To pair beer with food, take a look at the food flavors that will be served on your plate, whether you're dining at home or ordering off the menu at a restaurant. Then think about flavors and textures in beer that would be a good match.
For example, a salad with greens, roasted beets, cheese, herbs, and a vinaigrette is perfect with the coriander and bitter orange peel of Belgian witbiers and the tropical fruit and clove spice of Bavarian-style hefeweizens.
Next up: soup. Broccoli-cheese, cream of mushroom with white wine, and potato-leek are all great with the gentle bitterness and subtle tree fruit flavors of golden ales--think British bitters and pale ales. If you prefer split pea soup with ham, a real stunner is a rauchbier, a German smoked lager.
With a main course like pasta with seared scallops, pancetta, rapini, and a brown butter sauce, I would reach for a light-bodied, lower-intensity beer that won't overwhelm the more delicate flavors in the food. A peppery, citrusy Belgian saison would work great, though my favorite pairing with shellfish is a German schwarzbier. Its black, roasted malts, extremely light body, and crisp dryness work fabulously with the briny, sweet, butteriness of shellfish. For a richer main course, say, grilled hanger steak with a red-wine mushroom sauce, frites, and roasted shallots, try enjoying it with the earthy, toffee, cinnamon, and plum flavors of a Belgian abbey dubbel or Belgian dark ale.
Beer and cheese are absolutely blissful in each other's company, and who am I to keep these two fermented staples of my fridge apart? As far as pairing flavors, cheeses vary as much as beers do, but overall, beer has the same earthy and nutty flavors of cheese, and it's hard to go wrong with a pairing. To play it safe, I usually recommend Belgian golden ales' earthiness, herbal-ness, and carbonation, but if you like really hoppy beers, the bitter-sweetness of piney, sticky, grapefruity American IPAs is just beautiful with rich, washed-rind cheeses.
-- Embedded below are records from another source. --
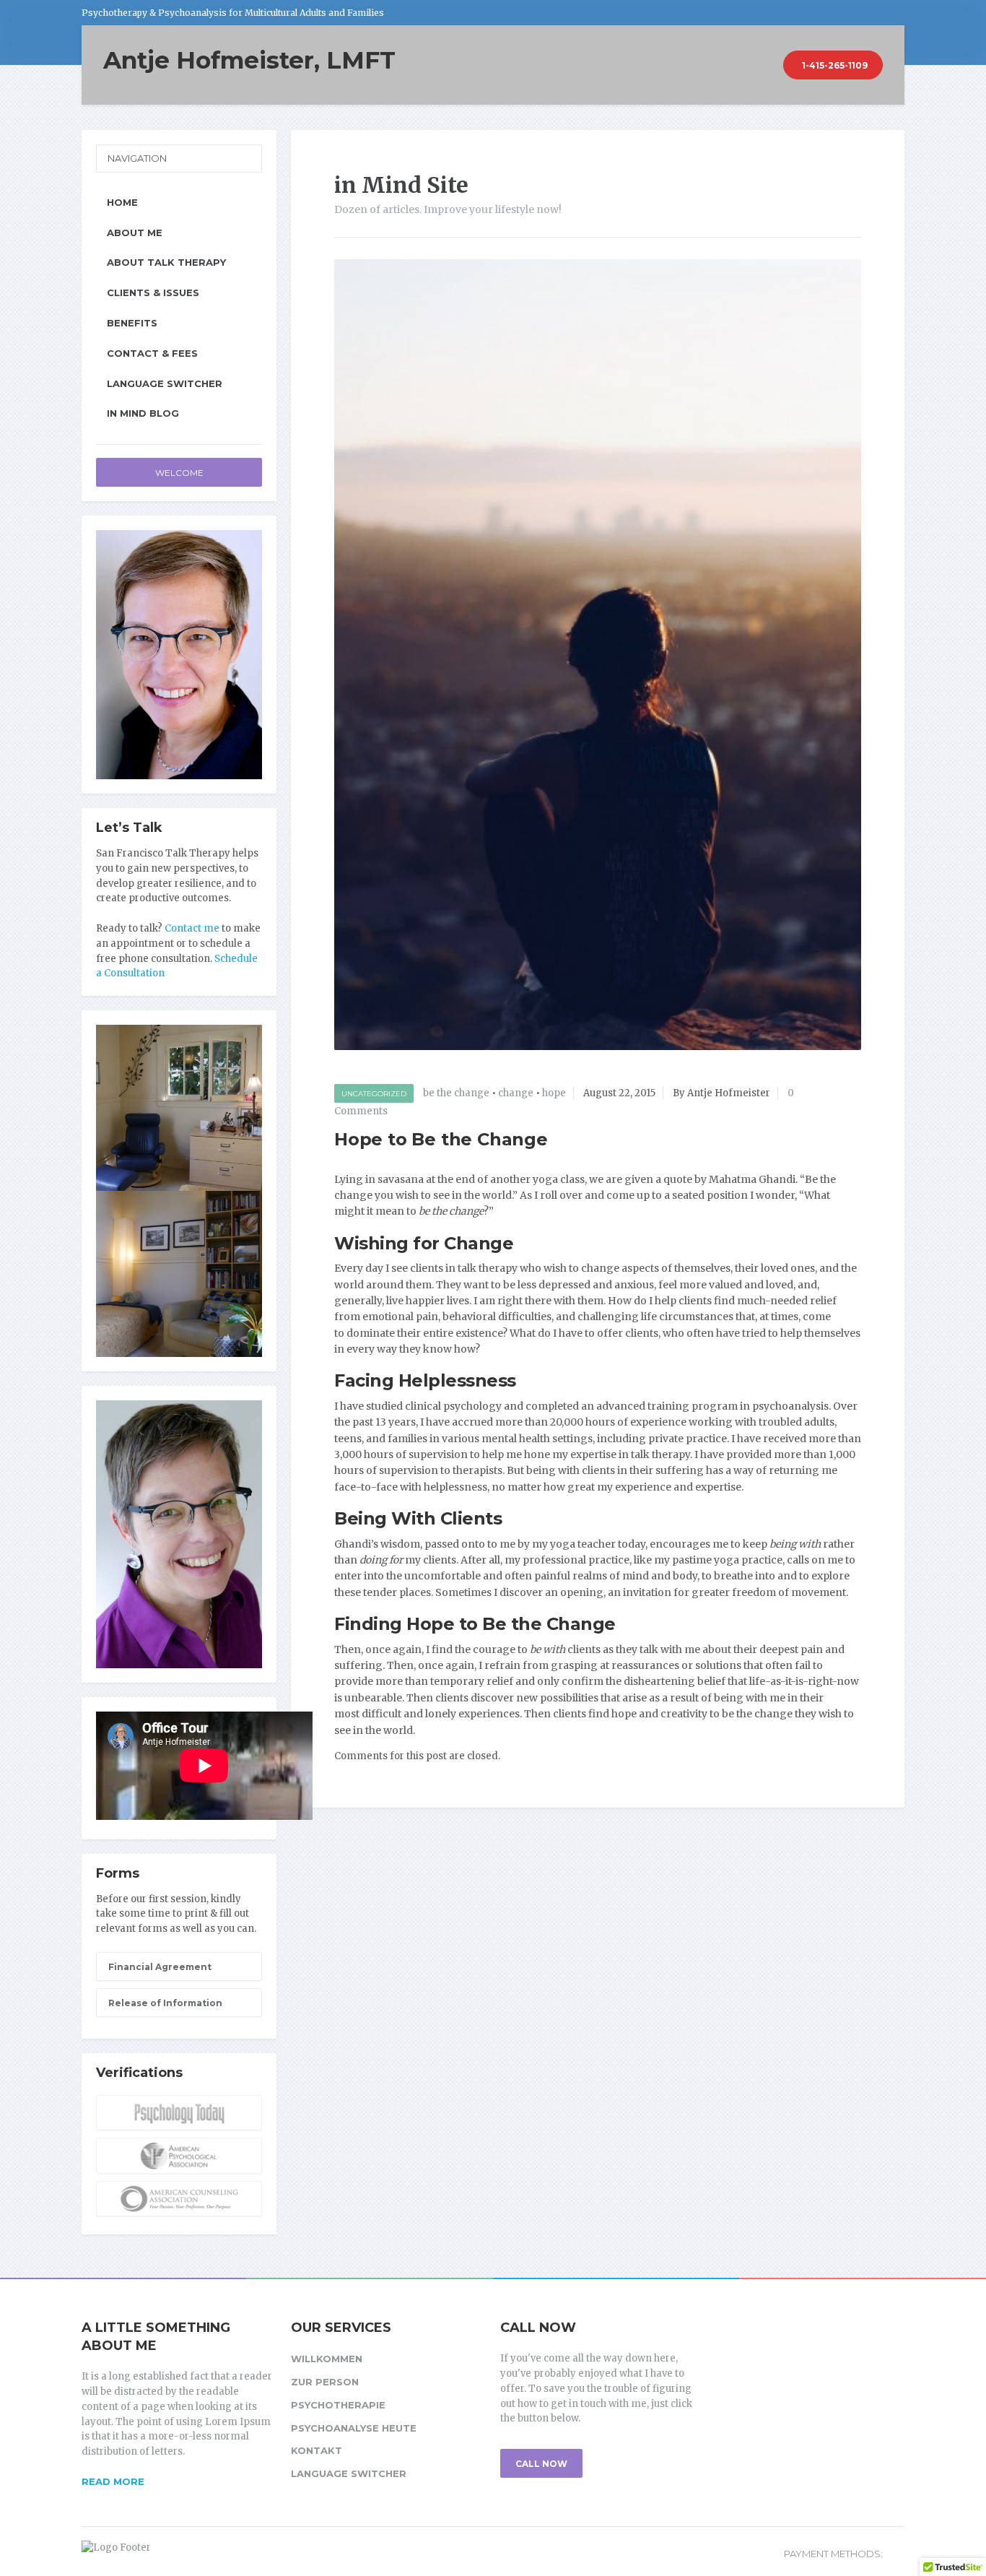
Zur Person (325, 2382)
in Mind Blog (143, 413)
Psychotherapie (338, 2405)
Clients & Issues (153, 292)
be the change (456, 1093)
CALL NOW (541, 2463)
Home (122, 202)
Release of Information (165, 2003)
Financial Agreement (159, 1966)
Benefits (132, 323)
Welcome (179, 472)
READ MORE (113, 2481)
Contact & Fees (152, 353)
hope (554, 1093)
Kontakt (316, 2450)
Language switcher (164, 383)
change (515, 1093)
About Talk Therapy (166, 262)
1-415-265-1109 (835, 65)
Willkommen (326, 2358)
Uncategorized (373, 1093)
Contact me (192, 928)
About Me (134, 232)
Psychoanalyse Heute (353, 2428)
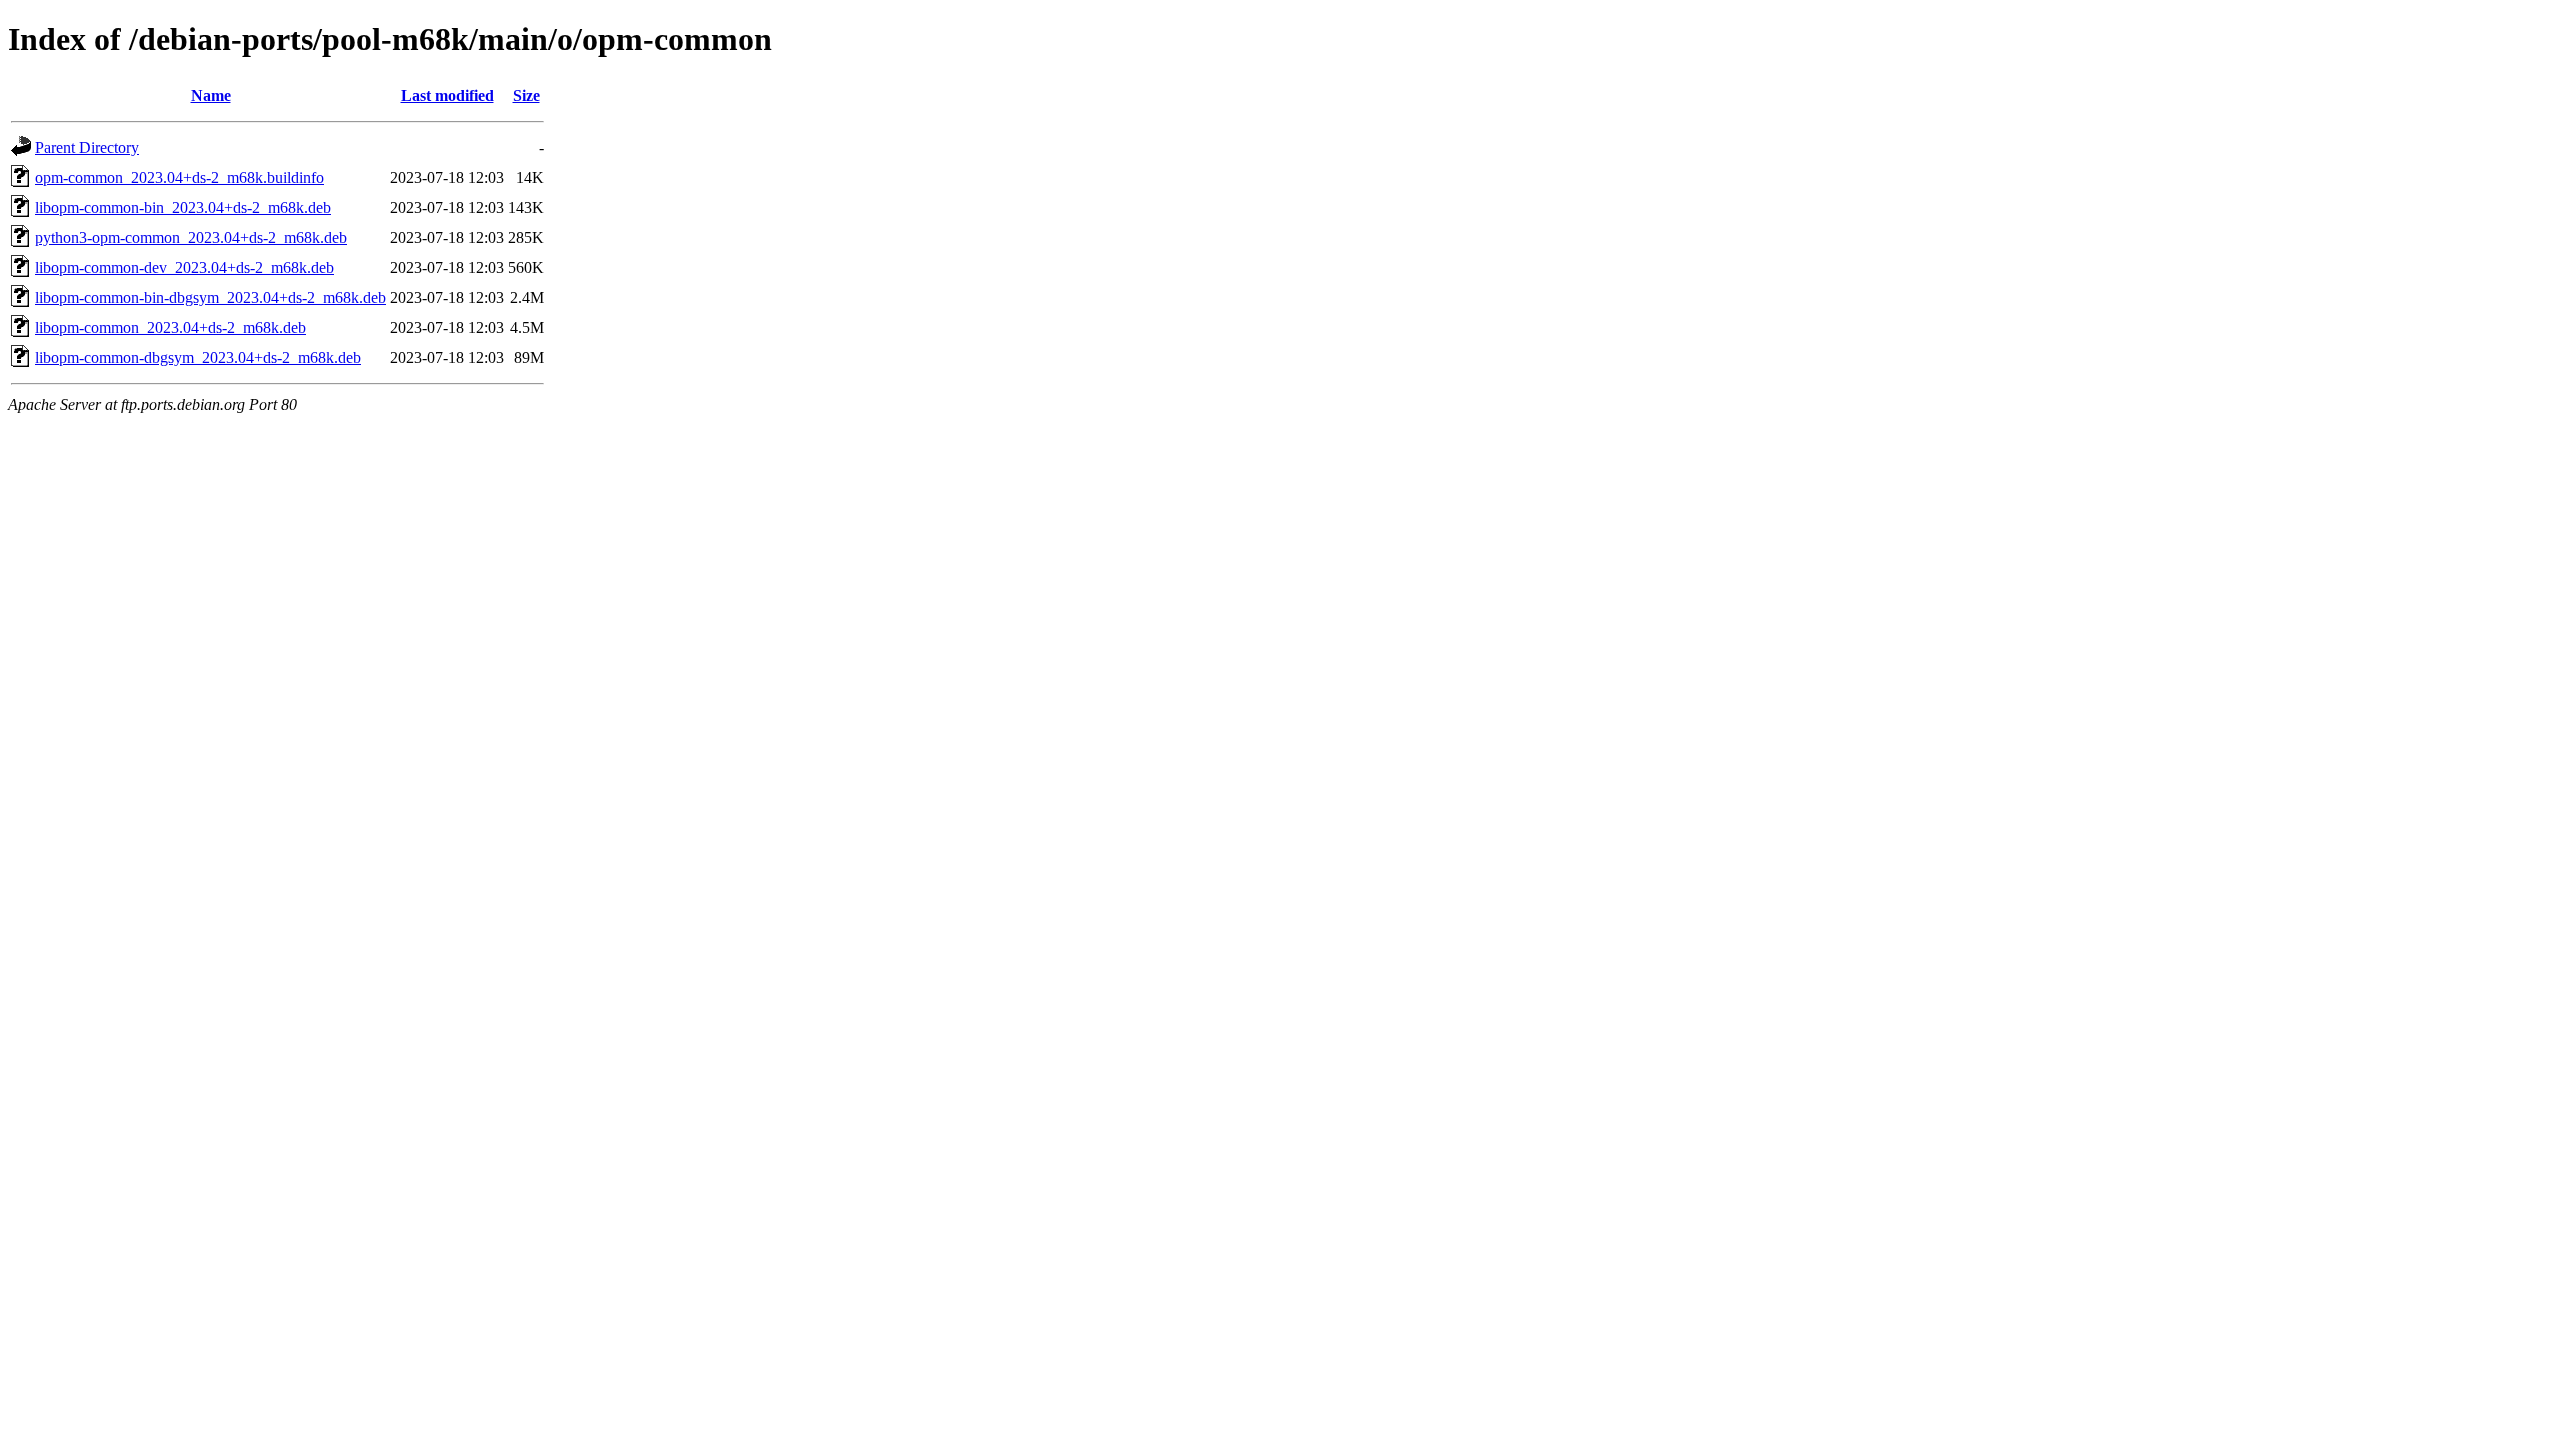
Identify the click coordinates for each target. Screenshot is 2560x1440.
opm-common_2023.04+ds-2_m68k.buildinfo (179, 177)
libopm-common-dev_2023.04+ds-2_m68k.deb (184, 267)
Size (526, 95)
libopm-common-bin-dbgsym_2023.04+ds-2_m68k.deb (210, 297)
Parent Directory (87, 147)
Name (211, 95)
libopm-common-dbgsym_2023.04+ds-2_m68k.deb (198, 357)
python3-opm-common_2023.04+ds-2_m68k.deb (191, 237)
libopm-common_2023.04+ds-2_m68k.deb (170, 327)
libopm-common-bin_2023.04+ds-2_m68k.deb (183, 207)
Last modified (447, 95)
And for desserts, try cutting their fat and sweetness with the high alcohol and sweet intensity of an American barley wine or barrel-aged ale, and if there's chocolate anywhere near an imperial stout, get ready for a match made in heaven.
So, here's to 2009, the Year of the Beer. Make friends with a quality beer, and then introduce it to the foods you love. May it treat you well, affording you phenomenal, luxurious, gourmet experiences, letting you live the real high life.